Gene polymorphisms and pharmacogenetics in rheumatoid arthritis

Abstract

Rheumatoid arthritis (RA) is a systemic, chronic and inflammatory disease of unknown etiology with genetic predisposition. The advent of new biological agents, as well as the more traditional disease-modifying antirheumatic drugs, has resulted in highly efficient therapies for reducing the symptoms and signs of RA; however, not all patients show the same level of response in disease progression to these therapies. These variations suggest that RA patients may have different genetic regulatory mechanisms. The extensive polymorphisms revealed in non-coding gene-regulatory regions in the immune system, as well as genetic variations in drug-metabolizing enzymes, suggest that this type of variation is of functional and evolutionary importance and may provide clues for developing new therapeutic strategies. Pharmacogenetics is a rapidly advancing area of research that holds the promise that therapies will soon be tailored to an individual patient's genetic profile.
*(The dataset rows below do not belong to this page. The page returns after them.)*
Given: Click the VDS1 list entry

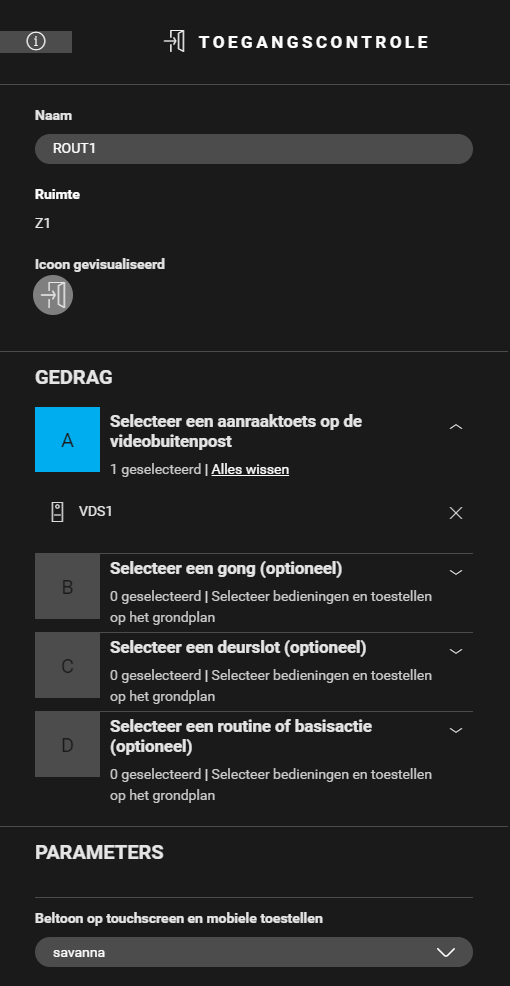Looking at the screenshot, I should [254, 512].
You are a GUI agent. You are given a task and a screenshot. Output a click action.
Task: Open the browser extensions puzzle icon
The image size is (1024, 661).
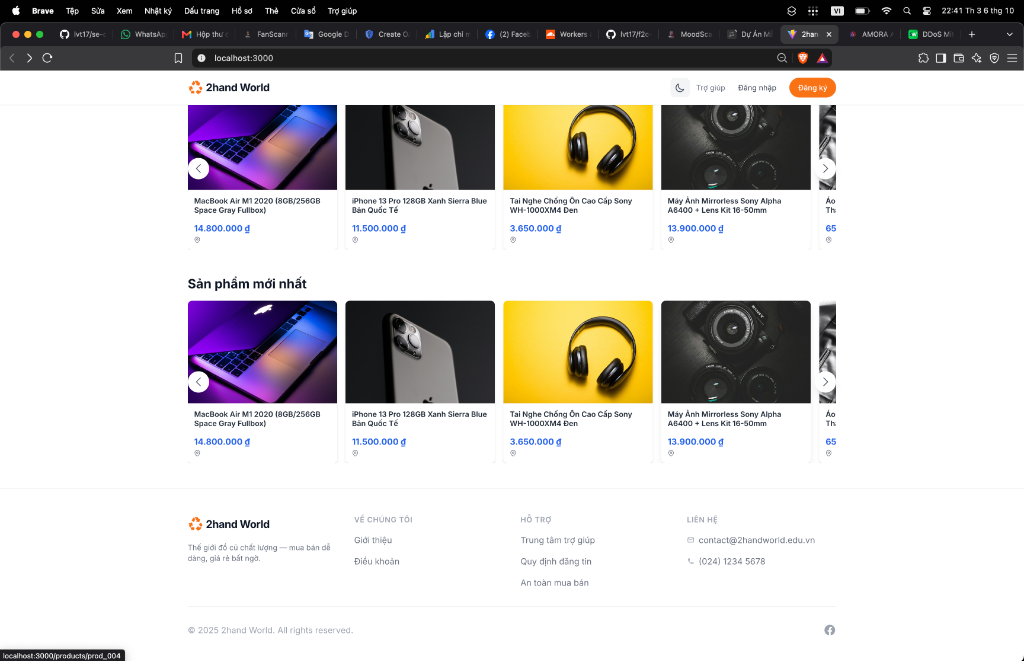point(923,58)
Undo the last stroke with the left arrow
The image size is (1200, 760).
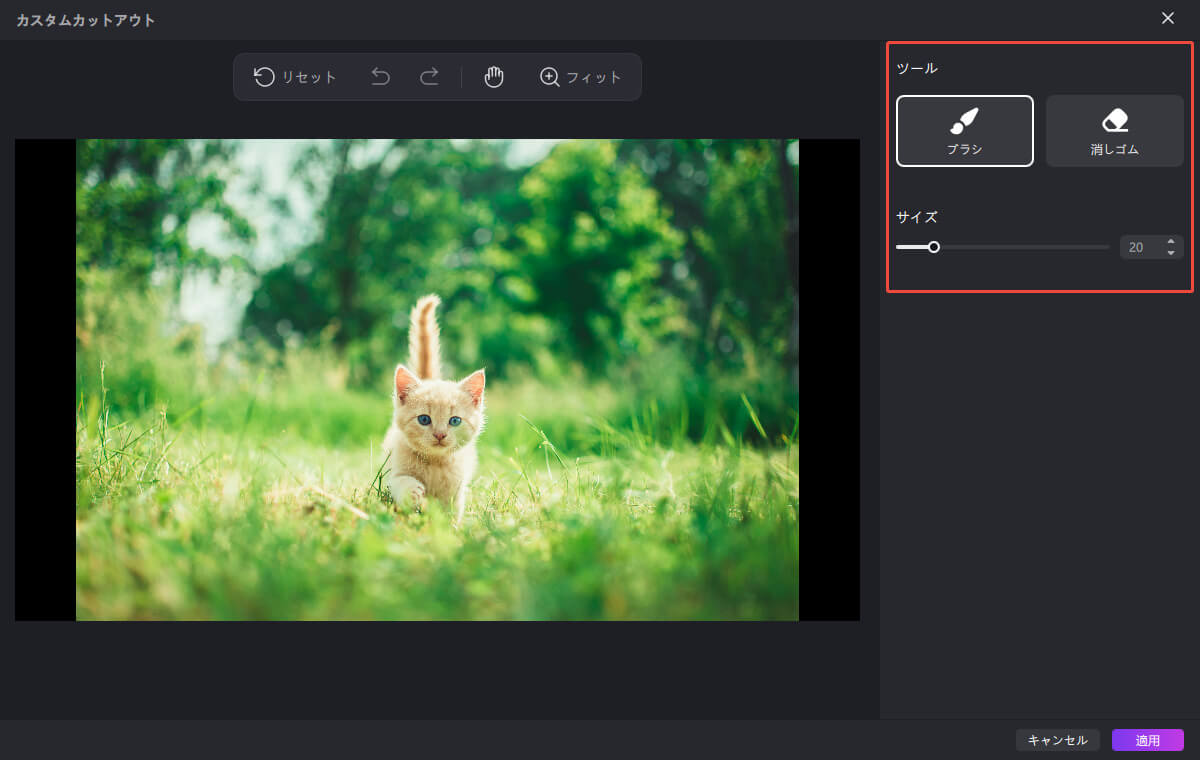coord(380,77)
Keywords: IL-1; Pharmacogenomic; TNF; cytokines; gene polymorphisms.; rheumatoid arthritis.

Fig. (1)

Schematic representation of the tumor necrosis factor-α (TNF-α) gene, showing some of the most relevant single nucleotide polymorphisms (SNPs). The horizontal arrows in the middle row indicate the transcriptional orientation of the TNF and lymphotoxin (LT) genes. Diagonally highlighted regions in exons 1 and 4 indicate the untranslated regions (UTRs).

Fig. (2)

Molecular mechanism of biologic therapies: A) The tumor necrosis factor-α (TNF-α) blocker, Etanercept. B) The tumor necrosis factor-α (TNF-α) blocker, Infliximab. C) The tumor necrosis factor-α (TNF-α) blocker, Adalimumab. D) The interleukin-1 (IL-1) blocker, Anakinra, a recombinant form of the human IL-1 receptor antagonist (IL-1RA).